Status Siaga Karhutla Ditetapkan, BPBD Banjarbaru Pastikan Kondisi Terkendali Meski Puluhan Hektare Lahan Terbakar
- Jul 28, 2025
- Muhammad Maiji Alfu'an
BANJARBARU – Menghadapi musim kemarau, Badan Penanggulangan Bencana Daerah (BPBD) Kota Banjarbaru telah menetapkan status siaga kebakaran hutan dan lahan (karhutla) sejak Mei 2025. Meskipun Banjarbaru masih mengalami "kemarau basah," data per Senin (21/7/2025) menunjukkan bahwa sudah terjadi 21 kali kejadian karhutla dengan total 23,2 hektare lahan terbakar.
Kepala Pelaksana BPBD Banjarbaru, Zaini Syahranie, memastikan bahwa situasi karhutla di Kota Banjarbaru masih dalam keadaan aman dan dapat dikendalikan. Dari total lahan yang terbakar, BPBD telah berhasil memadamkan seluas 8,03 hektare.

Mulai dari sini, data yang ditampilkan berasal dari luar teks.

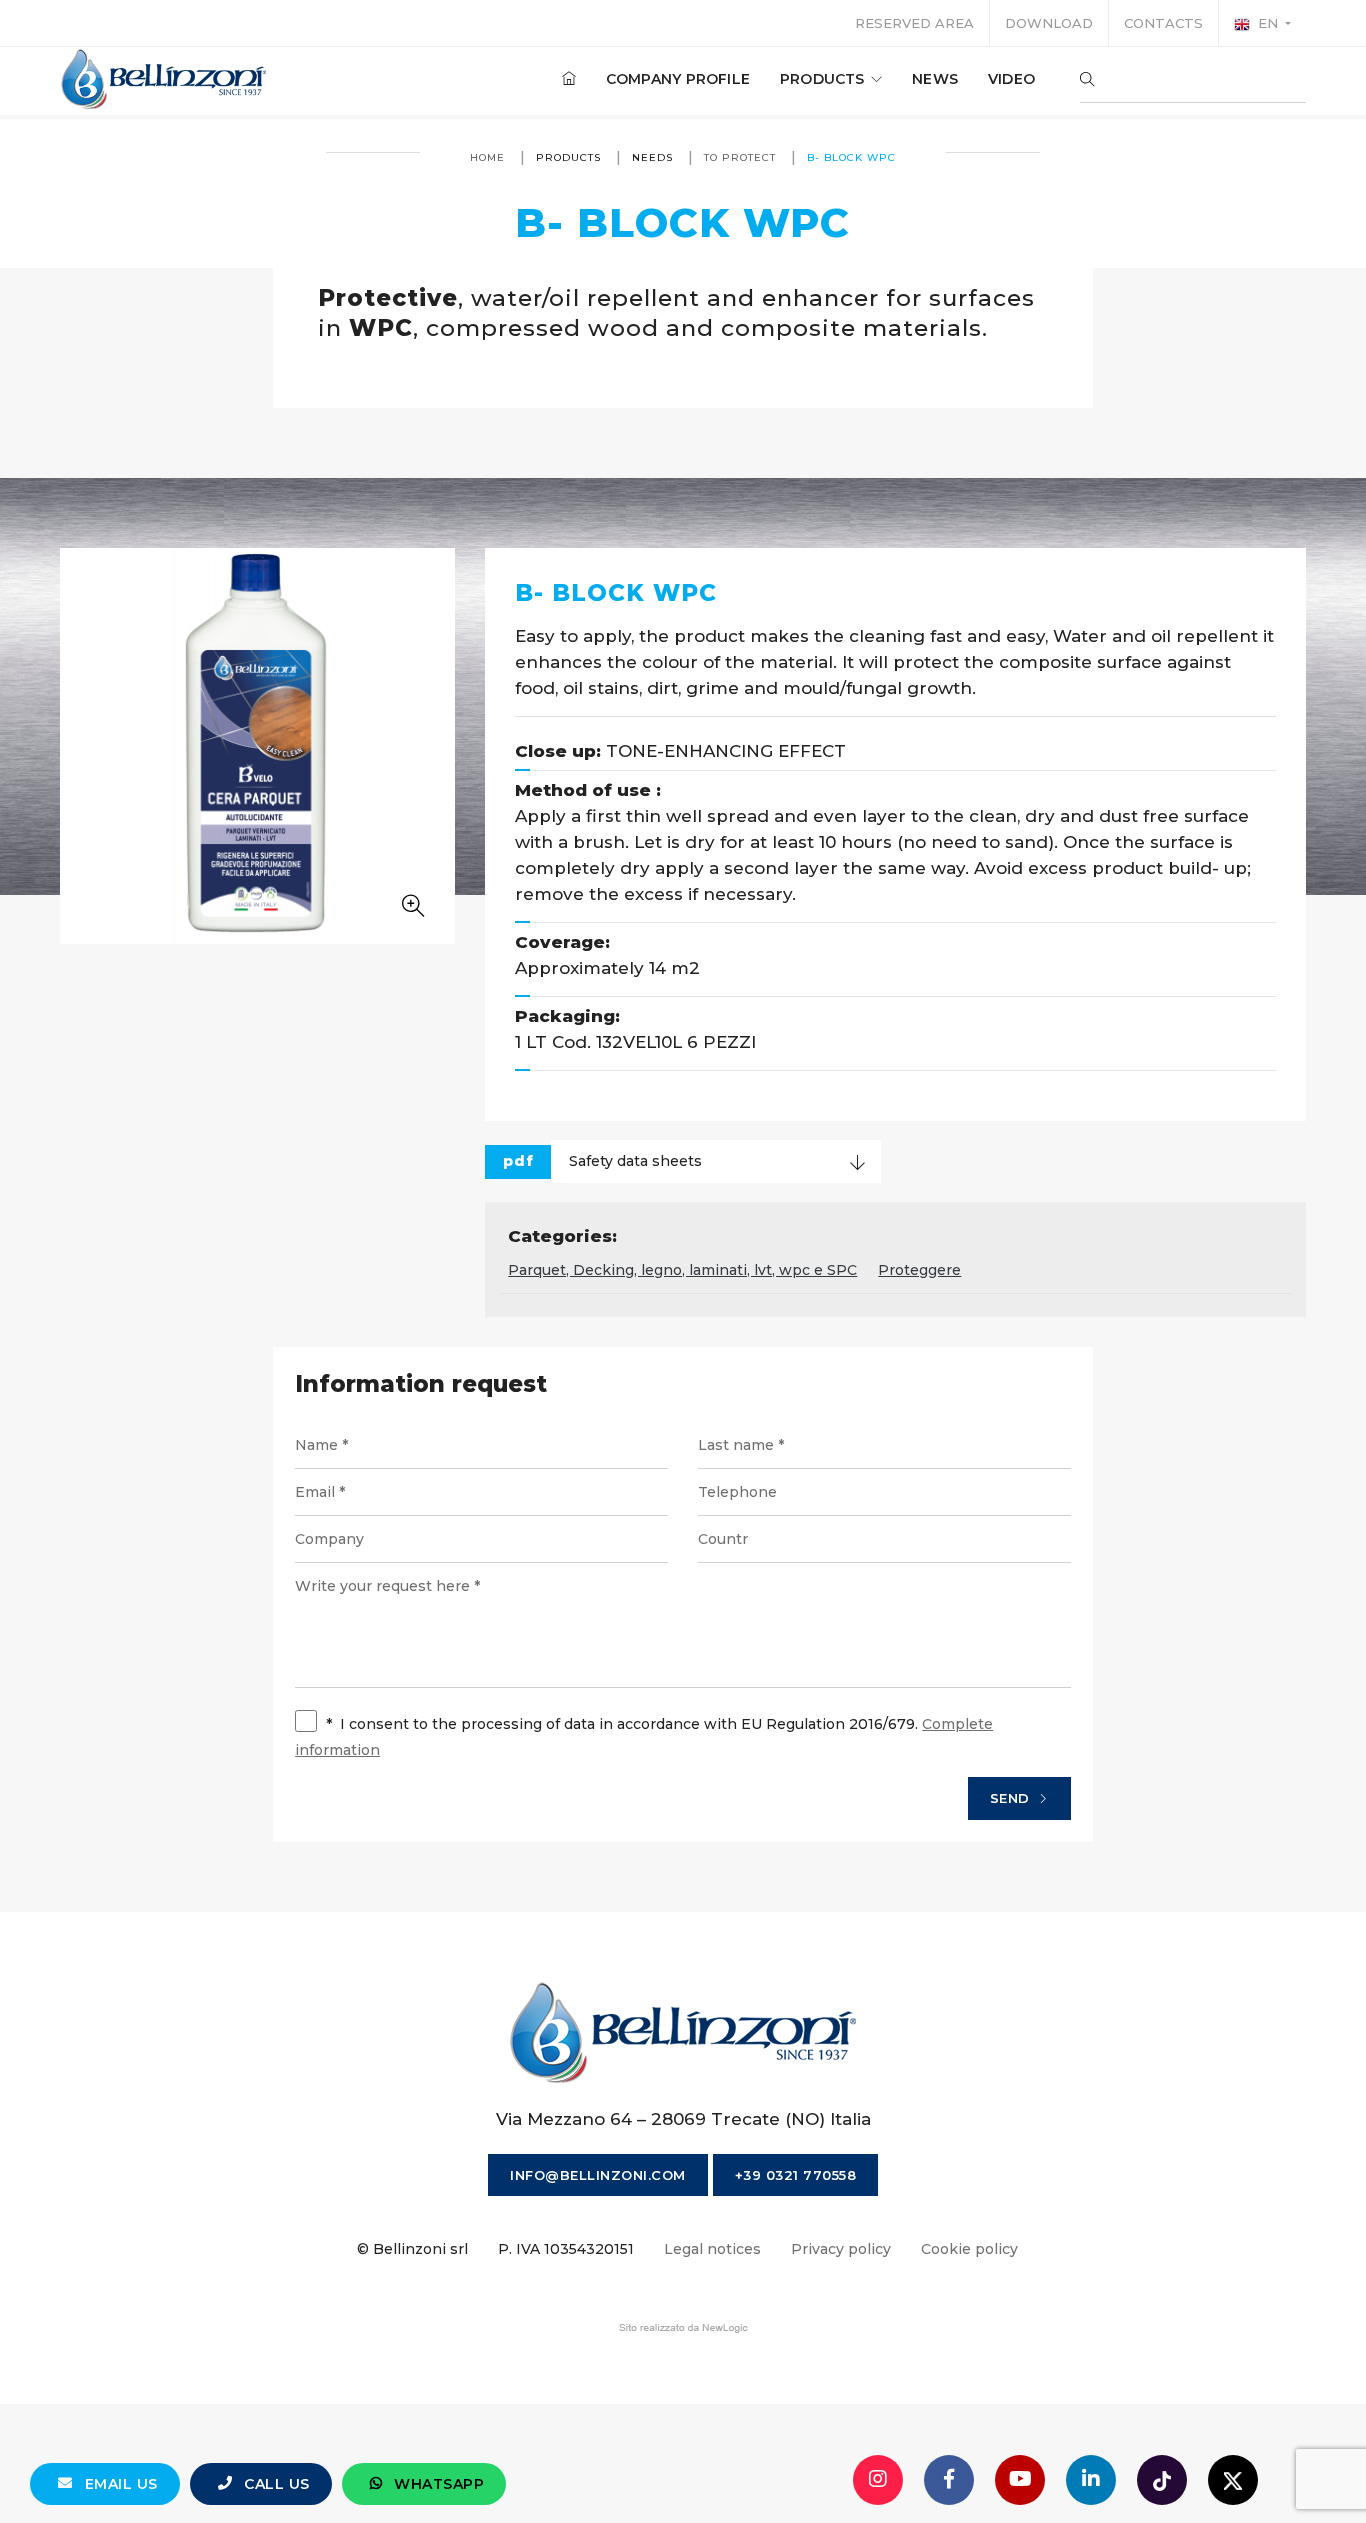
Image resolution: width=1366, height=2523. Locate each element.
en (1268, 23)
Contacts (1163, 23)
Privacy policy (841, 2249)
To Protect (740, 157)
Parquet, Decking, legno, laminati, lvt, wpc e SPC (682, 1270)
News (935, 79)
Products (824, 79)
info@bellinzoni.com (598, 2175)
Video (1011, 79)
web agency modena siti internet (683, 2328)
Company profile (678, 79)
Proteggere (919, 1270)
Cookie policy (969, 2249)
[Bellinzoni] (164, 79)
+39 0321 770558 (796, 2175)
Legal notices (712, 2249)
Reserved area (914, 23)
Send (1012, 1798)
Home (487, 157)
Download (1049, 23)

"Kami sudah mendirikan posko induk bersama TNI-Polri, setiap hari kami melakukan patroli baik di titik-titik rawan bencana," ucap Zaini Syahranie.
Wilayah Kecamatan Landasan Ulin menjadi perhatian serius Pemerintah Kota Banjarbaru, dengan mencatat 17 kali kejadian karhutla dari total keseluruhan. Lokasi ini semakin menjadi atensi mengingat Bandara Internasional Syamsudin Noor berada di kecamatan tersebut.
Zaini menduga, penyebab karhutla sebagian besar karena adanya kesengajaan masyarakat untuk membuka lahan dengan cara membakar atau membuang puntung rokok sembarangan.
"Untuk membuka lahan baik perkebunan maupun lahan pertanian, kita selalu edukasi masyarakat agar jangan membuka lahan dengan cara membakar," jelasnya.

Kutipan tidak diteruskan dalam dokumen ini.